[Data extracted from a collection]
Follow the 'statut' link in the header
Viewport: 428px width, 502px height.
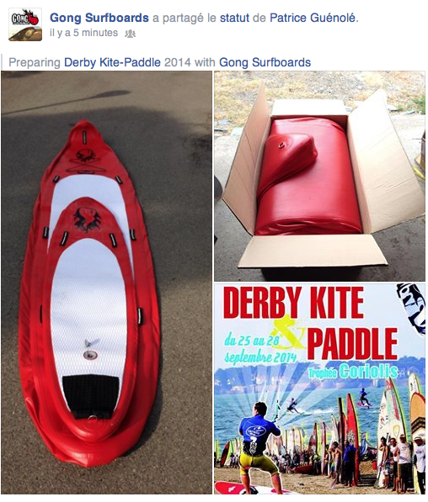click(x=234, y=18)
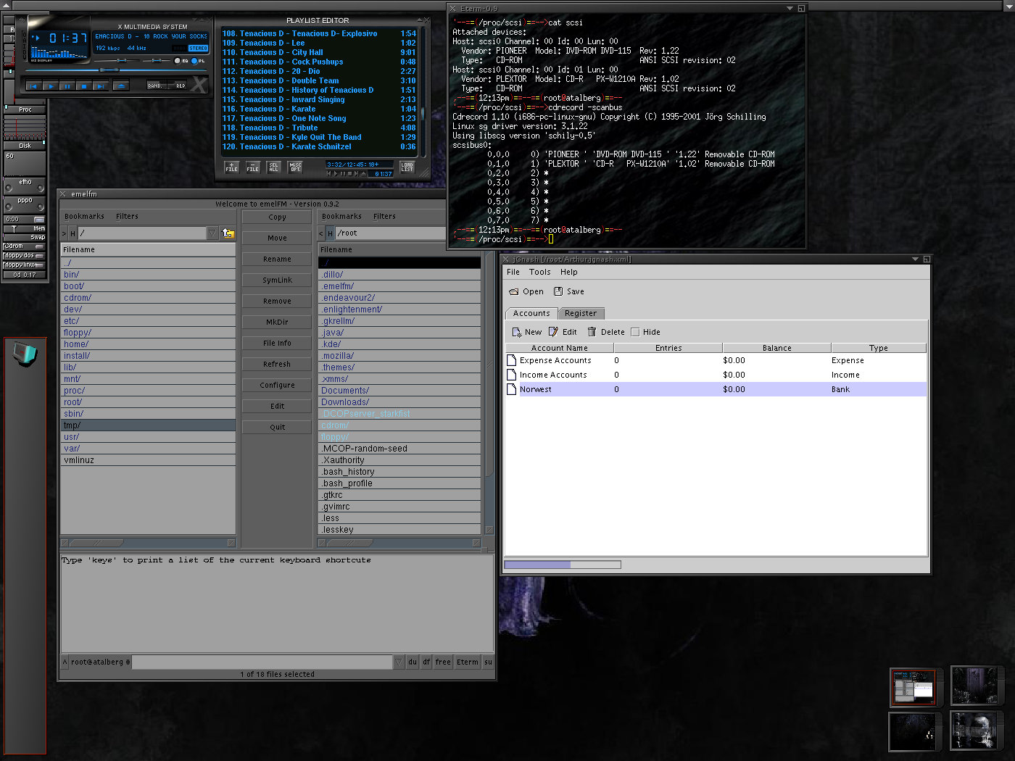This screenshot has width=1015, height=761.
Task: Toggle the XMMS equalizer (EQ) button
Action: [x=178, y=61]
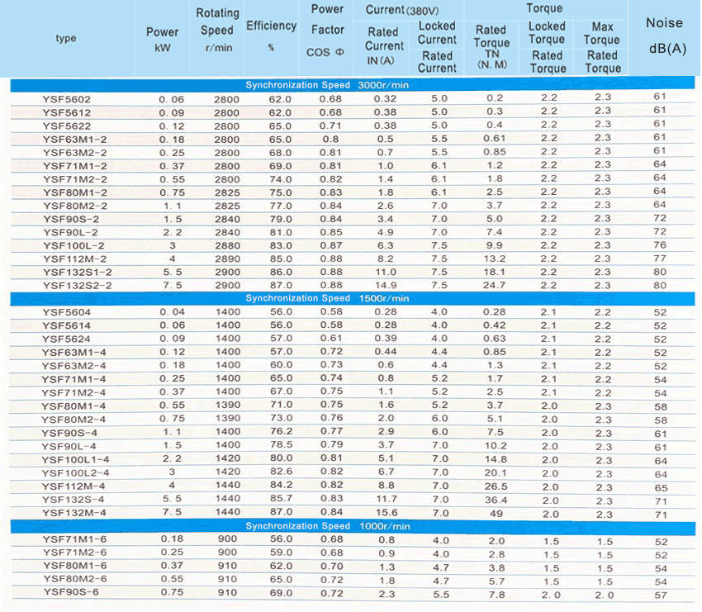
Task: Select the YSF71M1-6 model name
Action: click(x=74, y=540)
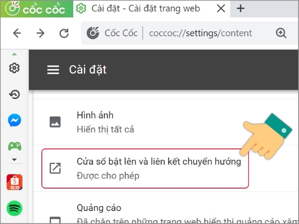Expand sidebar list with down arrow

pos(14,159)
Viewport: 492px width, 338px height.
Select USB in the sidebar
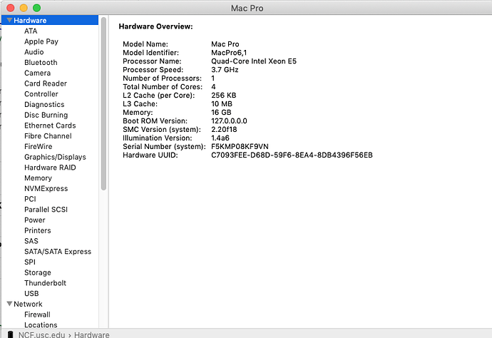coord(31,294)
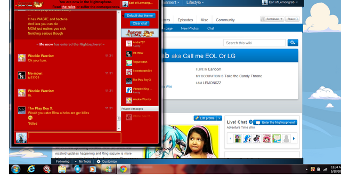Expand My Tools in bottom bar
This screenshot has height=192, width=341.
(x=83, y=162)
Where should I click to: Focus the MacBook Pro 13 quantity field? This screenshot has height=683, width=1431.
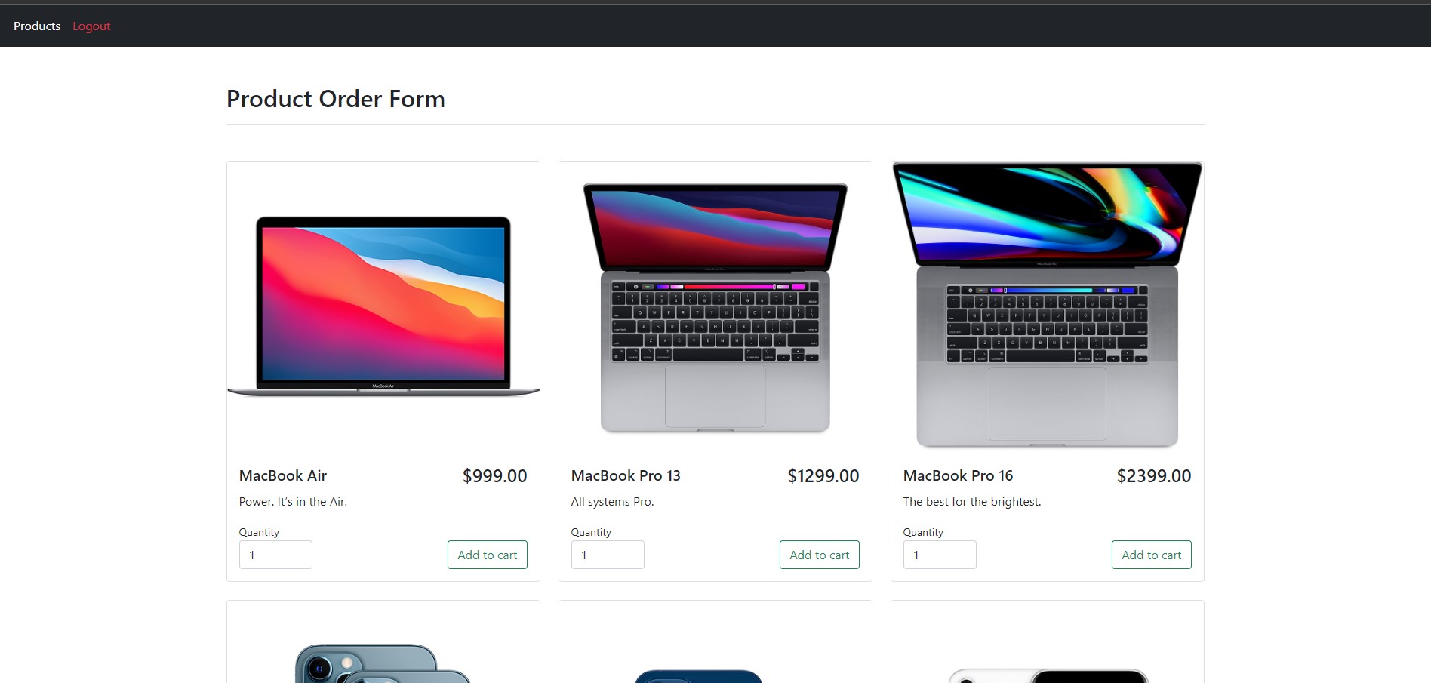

• TASK REQUIREMENTS: Please print exactly the lines from the line containing "Select USB in the sidebar" through the end of the records above, both included, leaving out every picture.

• OUTPUT FOR THIS TASK:
Select USB in the sidebar
coord(31,294)
Expand My Tools in bottom bar
This screenshot has height=192, width=341.
(x=83, y=162)
Where should I click to: Focus the MacBook Pro 13 quantity field? This screenshot has height=683, width=1431.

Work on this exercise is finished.